QL: We’re actually working it all out. I know they’re writing it and we’re all down, so it’s just a matter of time. We’re just waiting for a script, script, script, script, script, script. We all still talk all the time. We love each other to death. I can’t wait to get together and cut up in some location. We’re not sure where we’re going to do the dirt this time, but who knows? It could be Essence all over again.
That movie inspired a lot of women to reconnect with their friends, and I’m just happy about what it was able to do for women, period. Not only to be just this huge female-driven comedy, but to really reconnect people to their buddies, their college friends and their family members. I saw so many drunk people going through airports: “Yeah! We just came from our girls trip!” And they just wouldn’t stop.
RS: I’d like to discuss your Lifetime project “Flint” as well. There’s so much happening all the time, and we don’t hear people continuing to talk about Flint as much as you think they should be or would be. What was it like to work on that?
QL: We have one chaotic government right now, you know? This is just me speaking for myself, but it’s hard to zero in on certain things that are just important and deal with those things. There’s so much craziness going on, and unnecessary craziness that distracts from real things that we’ve been dealing with for years [that] have still needed our attention. Like water! How can you have a whole town where water is poison? And it’s still not fixed.
We made this film, and hopefully it’ll continue to run and get some attention because the people in Flint are still suffering. I hope we do continue to talk about it, because it’s something that hasn’t been repaired, and it hasn’t gone away, and it can happen again. And it will happen again, if we don’t get to the root of the problem. And that’s why I’m running for president of these states of New Jersey.
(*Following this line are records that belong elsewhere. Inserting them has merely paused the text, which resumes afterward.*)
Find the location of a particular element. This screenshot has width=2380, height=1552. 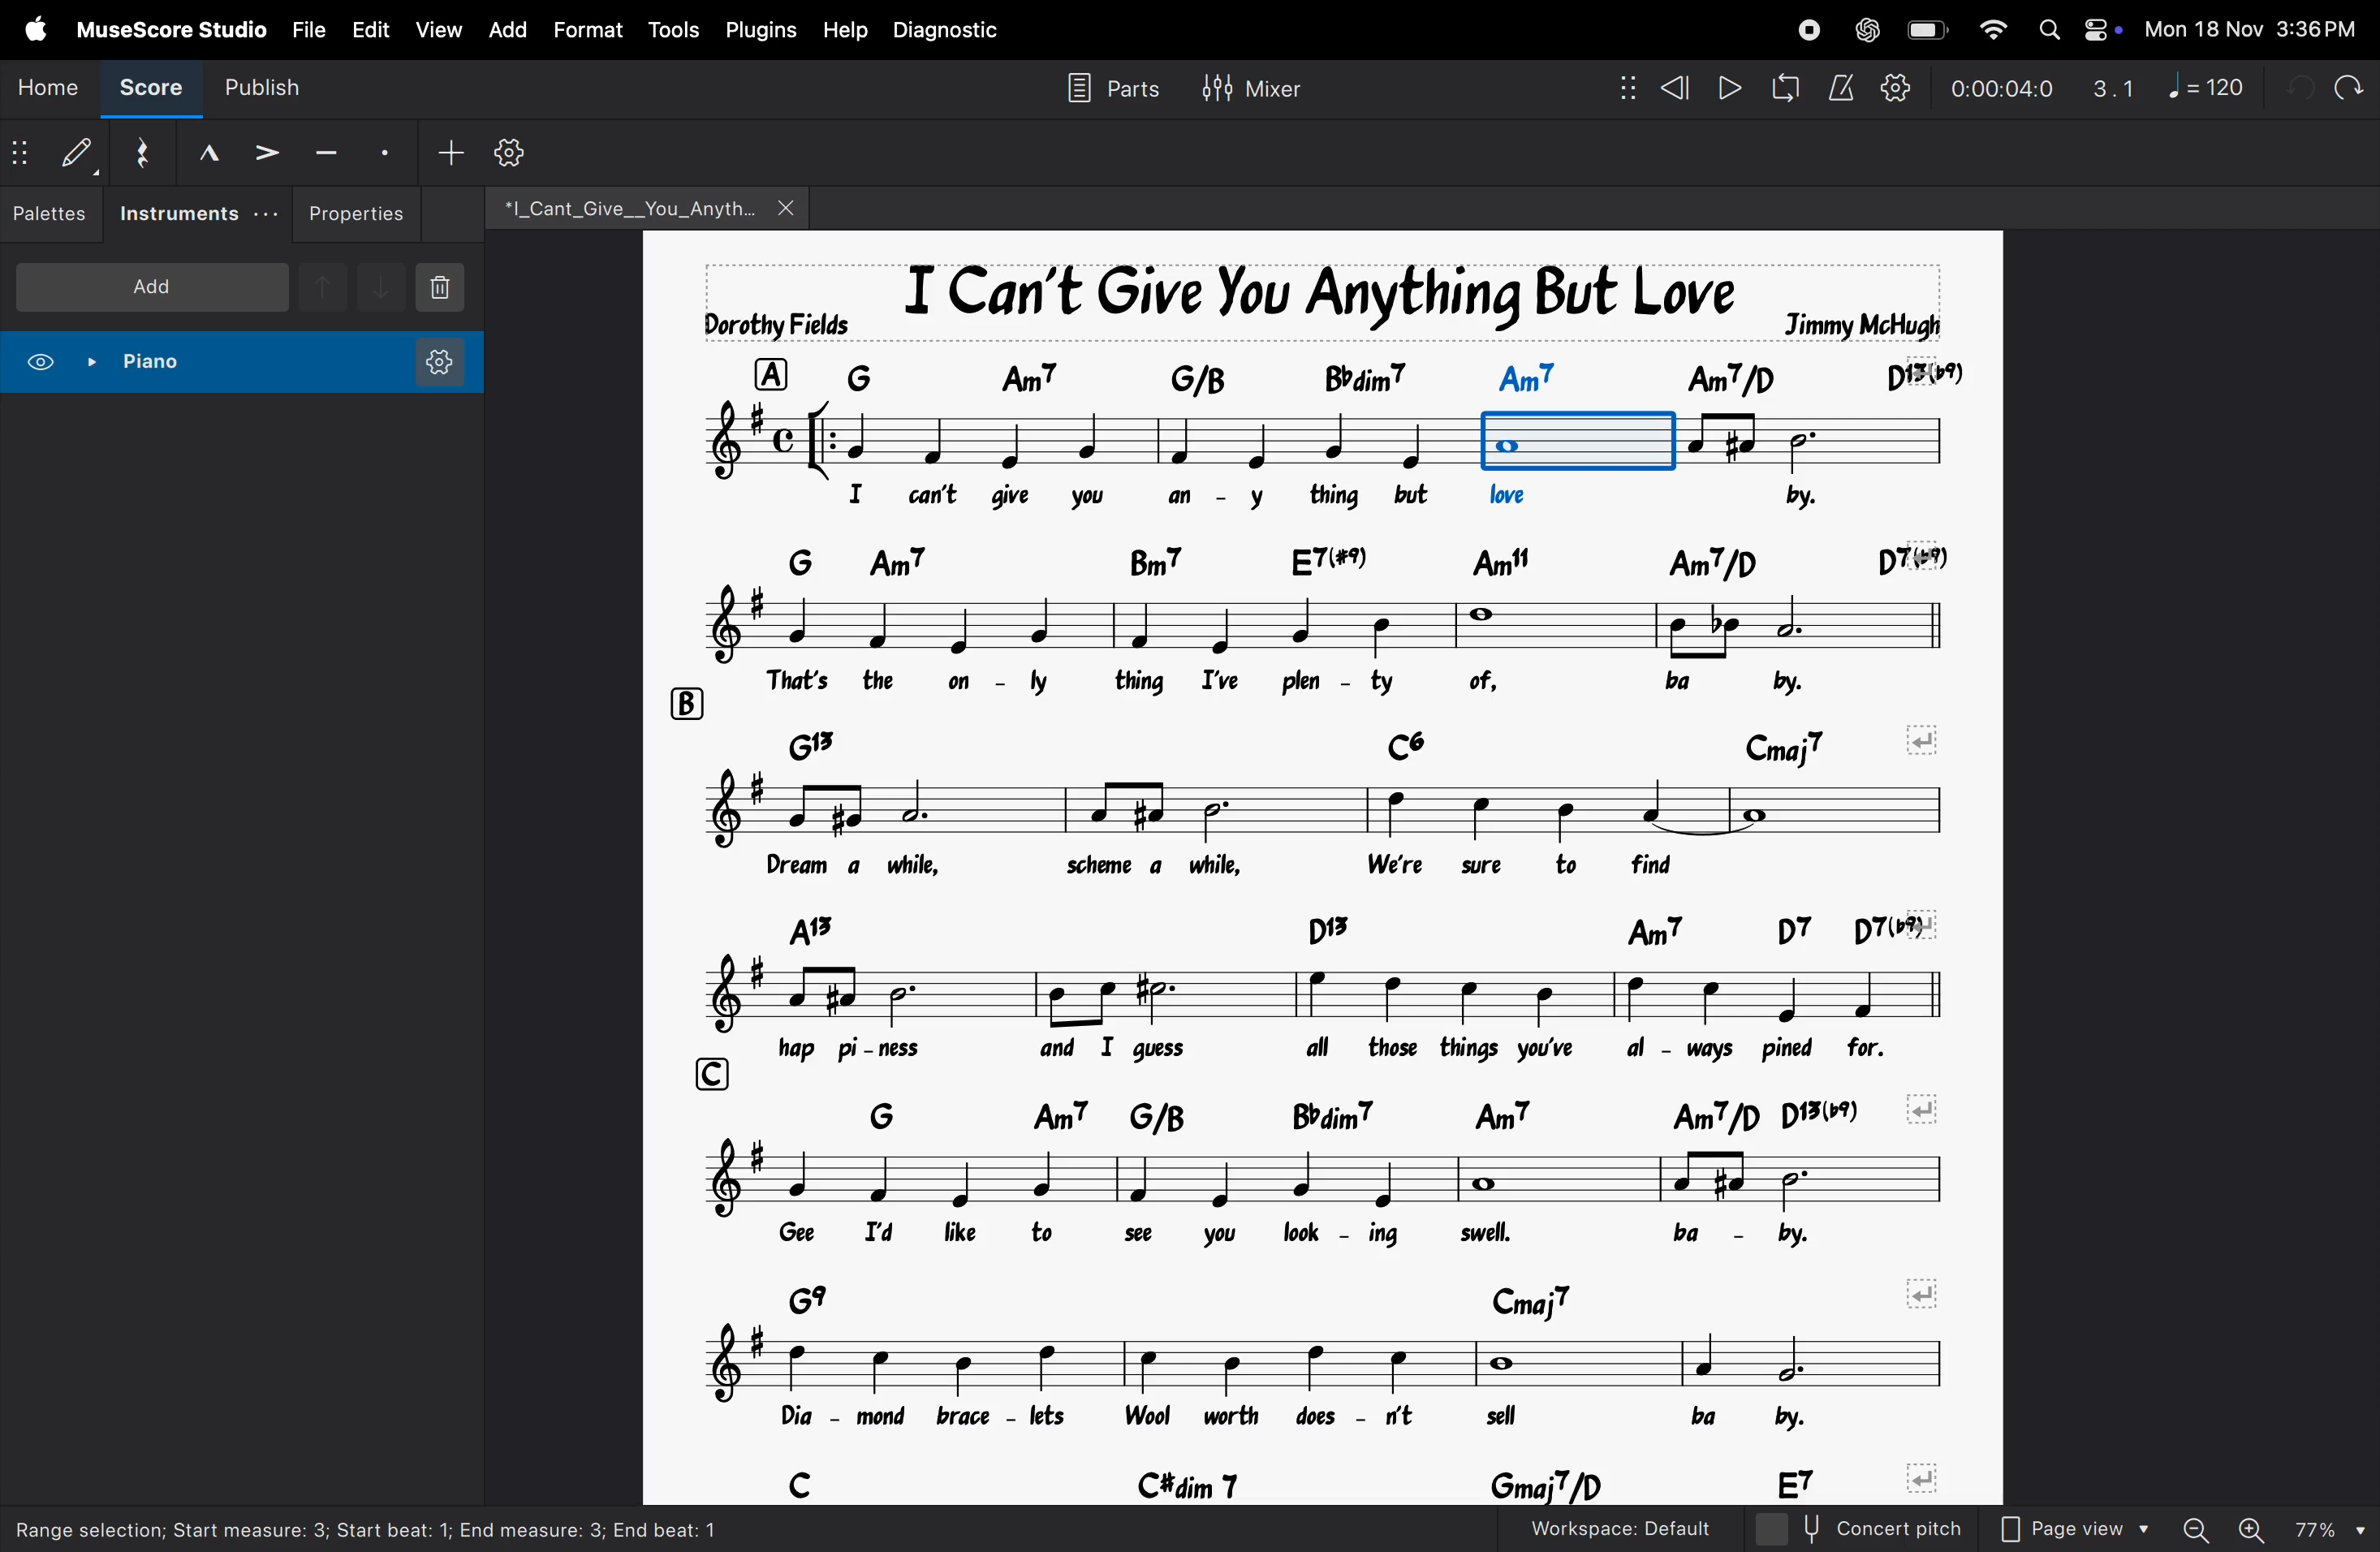

wifi is located at coordinates (1988, 31).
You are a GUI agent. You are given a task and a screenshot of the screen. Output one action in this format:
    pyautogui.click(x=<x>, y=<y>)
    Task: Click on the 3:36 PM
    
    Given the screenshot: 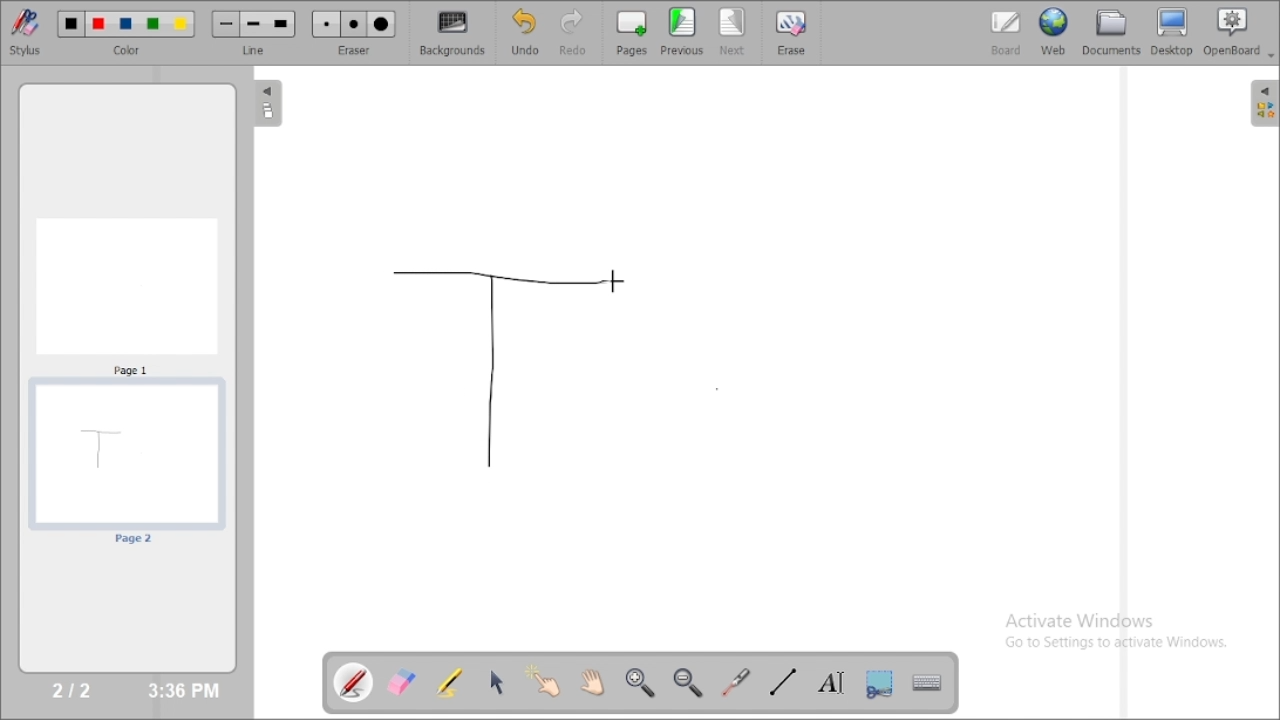 What is the action you would take?
    pyautogui.click(x=182, y=691)
    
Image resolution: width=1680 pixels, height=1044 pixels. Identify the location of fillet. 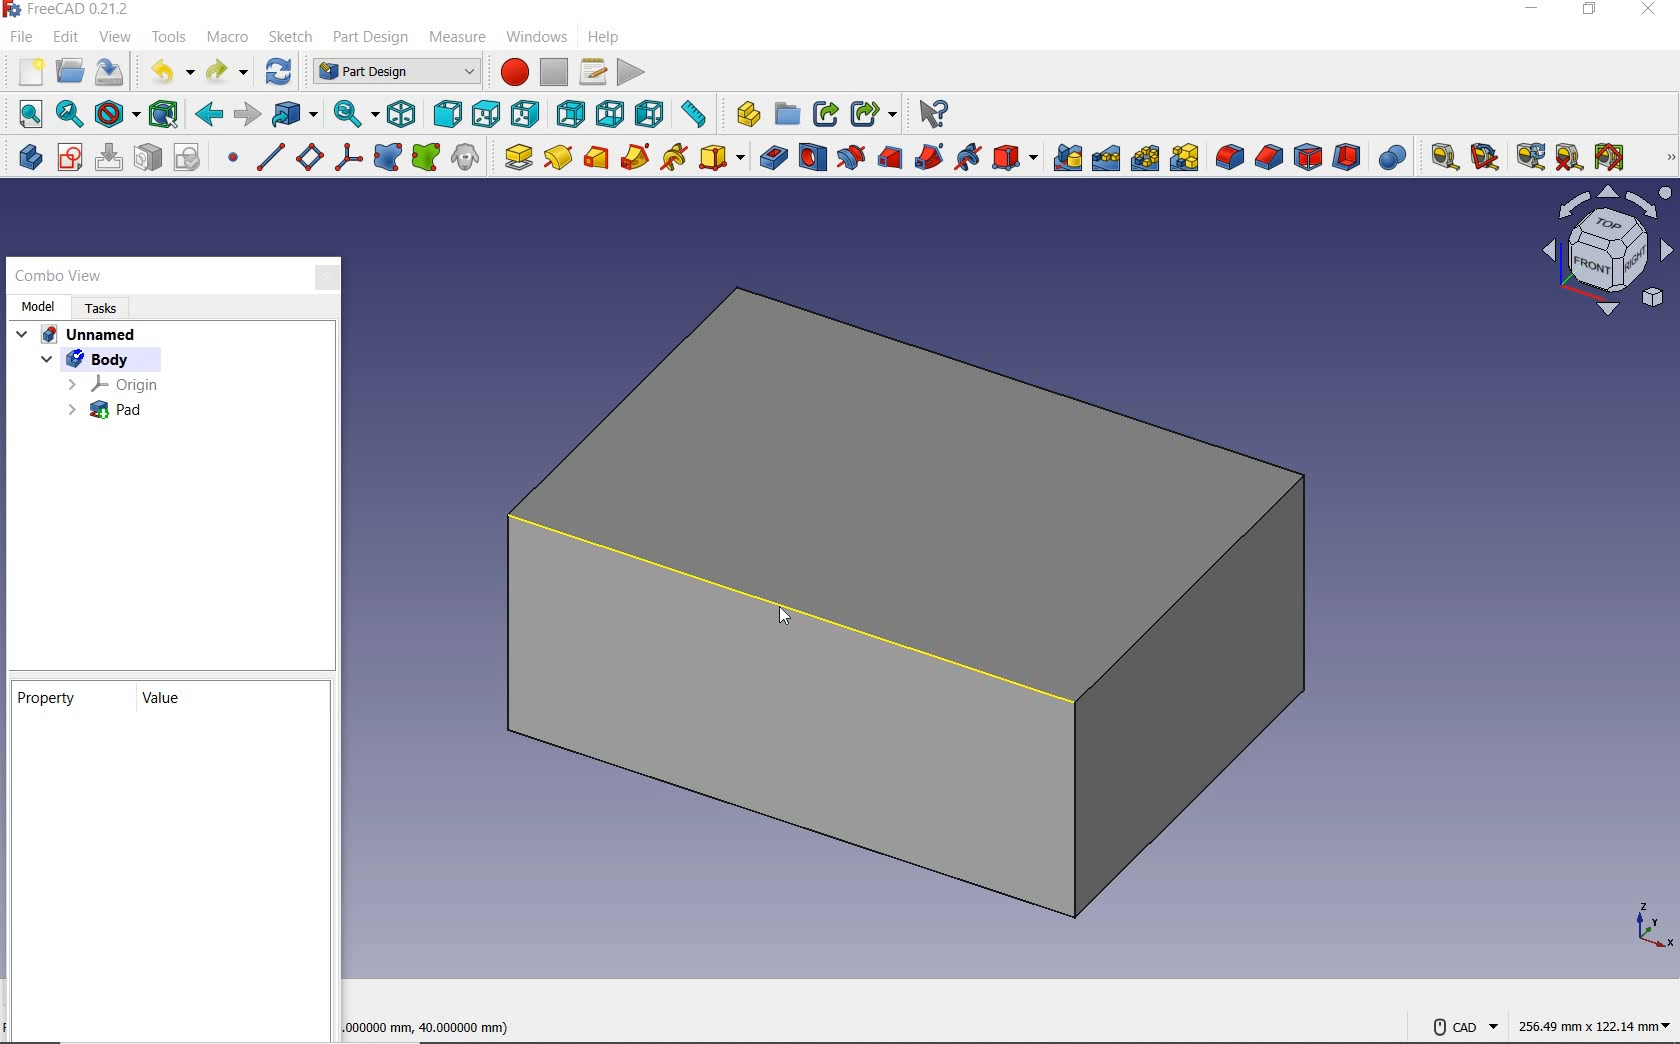
(1231, 159).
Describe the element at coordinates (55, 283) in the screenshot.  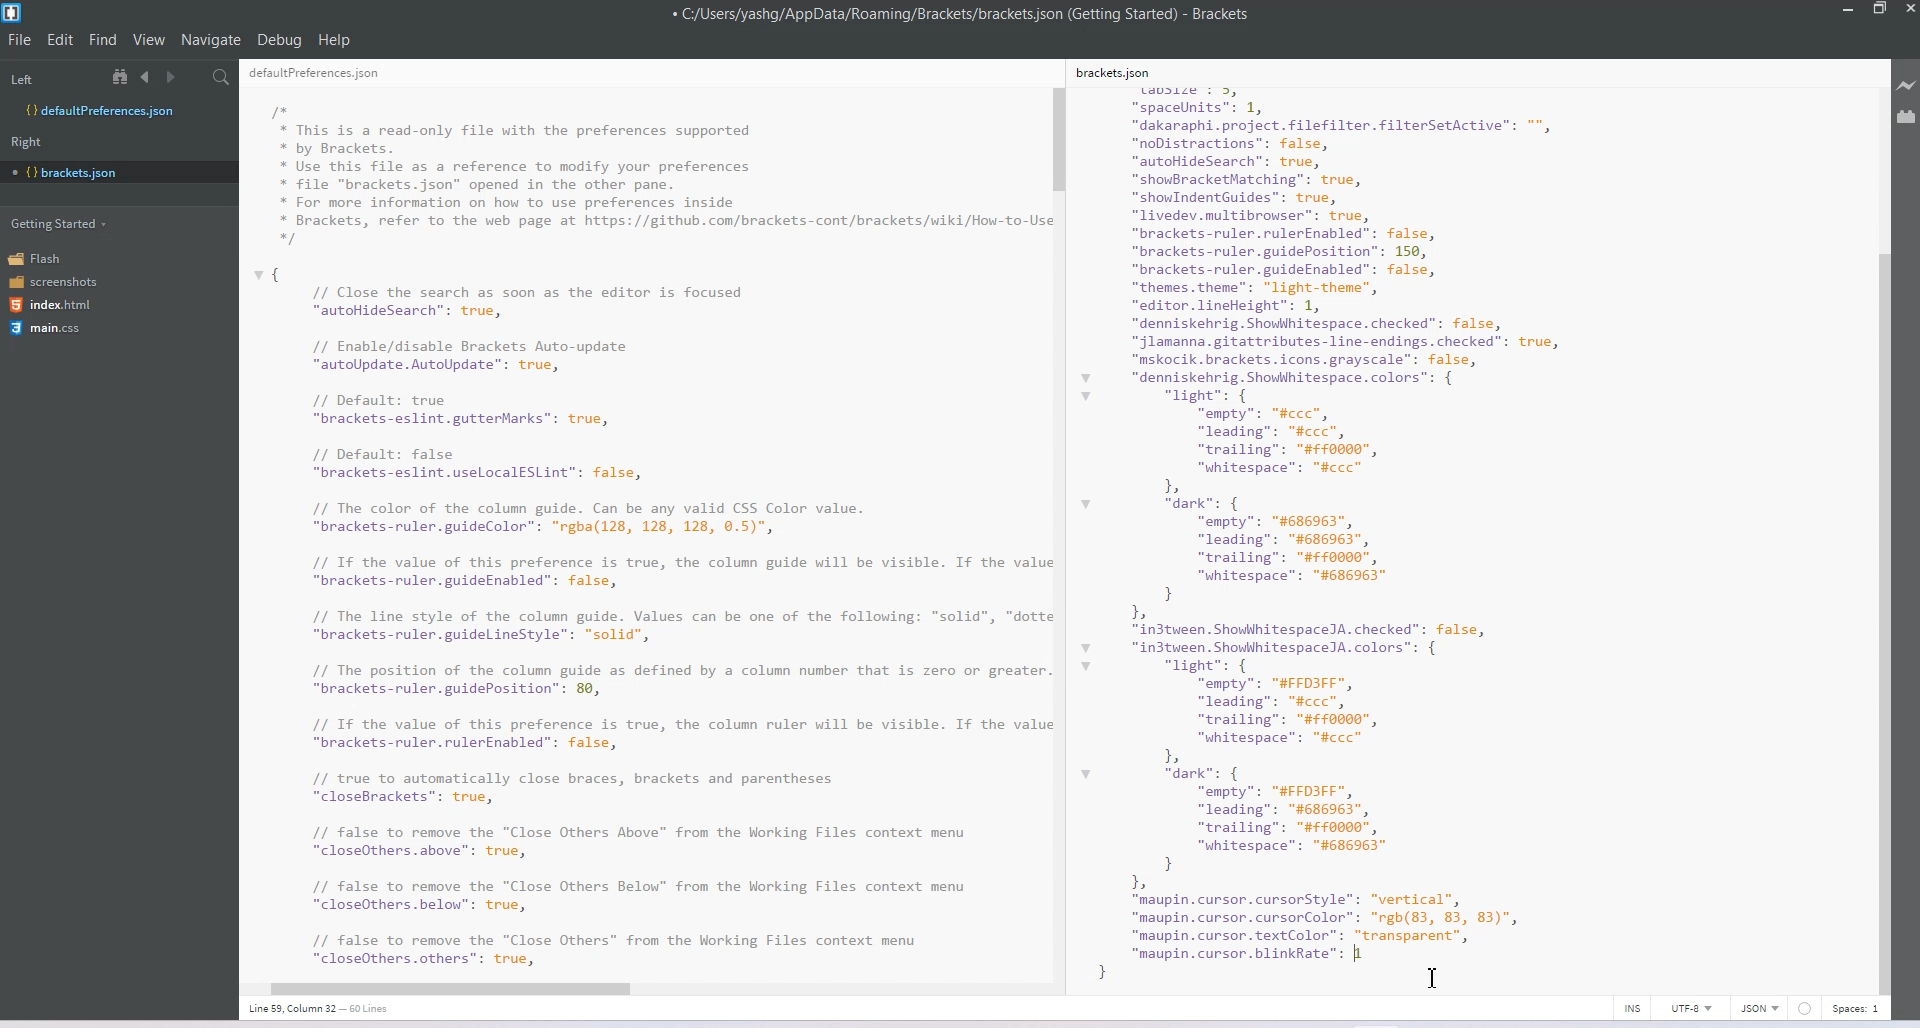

RS: I mean, this always seems to be a question nowadays, but do you have an interest in politics?
QL: I love politics, the idea of it. I’m such an idealist and wanted to fix the world, and I guess life took me in a direction where I get to do it my way. But no, not at this point. I wouldn’t rule it out because I do care about my community, so if I was called, if my heart compelled me, if it was on my spirit to do that, I would do that. I would work as hard as I could to educate myself enough to be worthy of that job of service.
RS: Your résumé is already incredibly long, but is there something you haven’t done that you’d like to?
QL: Hang-gliding champ. I still have dreams of it, but I think I’m going to finally sell that hang glider that I got as a gift.